_INSTRUCTION:_ Edit the data below so that each "Privacy Policy" becomes "Privacy Notice", and reproduce all other lines unchanged.

____________

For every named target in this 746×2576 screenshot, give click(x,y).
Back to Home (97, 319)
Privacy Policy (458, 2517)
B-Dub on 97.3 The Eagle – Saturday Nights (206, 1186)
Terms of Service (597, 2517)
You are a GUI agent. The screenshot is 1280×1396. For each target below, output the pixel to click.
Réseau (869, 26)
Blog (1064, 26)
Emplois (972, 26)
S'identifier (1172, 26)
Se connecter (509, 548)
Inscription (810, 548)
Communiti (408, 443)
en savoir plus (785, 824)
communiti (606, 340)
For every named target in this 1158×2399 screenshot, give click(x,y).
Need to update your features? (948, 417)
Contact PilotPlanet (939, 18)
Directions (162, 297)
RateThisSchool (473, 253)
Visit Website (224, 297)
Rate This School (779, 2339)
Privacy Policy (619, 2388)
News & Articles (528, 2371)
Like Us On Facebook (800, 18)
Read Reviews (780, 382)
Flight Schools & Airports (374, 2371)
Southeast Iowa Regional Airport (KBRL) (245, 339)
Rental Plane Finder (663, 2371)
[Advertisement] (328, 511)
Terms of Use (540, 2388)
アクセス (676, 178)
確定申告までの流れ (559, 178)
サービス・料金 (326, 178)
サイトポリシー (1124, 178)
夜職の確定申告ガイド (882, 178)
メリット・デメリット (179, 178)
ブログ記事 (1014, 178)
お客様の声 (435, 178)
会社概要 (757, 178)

____________

_THE RESULT:_
For every named target in this 746×2576 screenshot, give click(x,y).
Back to Home (97, 319)
Privacy Notice (458, 2517)
B-Dub on 97.3 The Eagle – Saturday Nights (206, 1186)
Terms of Service (597, 2517)
You are a GUI agent. The screenshot is 1280×1396. For each target below, output the pixel to click.
Réseau (869, 26)
Blog (1064, 26)
Emplois (972, 26)
S'identifier (1172, 26)
Se connecter (509, 548)
Inscription (810, 548)
Communiti (408, 443)
en savoir plus (785, 824)
communiti (606, 340)
For every named target in this 1158×2399 screenshot, give click(x,y).
Need to update your features? (948, 417)
Contact PilotPlanet (939, 18)
Directions (162, 297)
RateThisSchool (473, 253)
Visit Website (224, 297)
Rate This School (779, 2339)
Privacy Notice (619, 2388)
News & Articles (528, 2371)
Like Us On Facebook (800, 18)
Read Reviews (780, 382)
Flight Schools & Airports (374, 2371)
Southeast Iowa Regional Airport (KBRL) (245, 339)
Rental Plane Finder (663, 2371)
[Advertisement] (328, 511)
Terms of Use (540, 2388)
アクセス (676, 178)
確定申告までの流れ (559, 178)
サービス・料金 (326, 178)
サイトポリシー (1124, 178)
夜職の確定申告ガイド (882, 178)
メリット・デメリット (179, 178)
ブログ記事 (1014, 178)
お客様の声 (435, 178)
会社概要 (757, 178)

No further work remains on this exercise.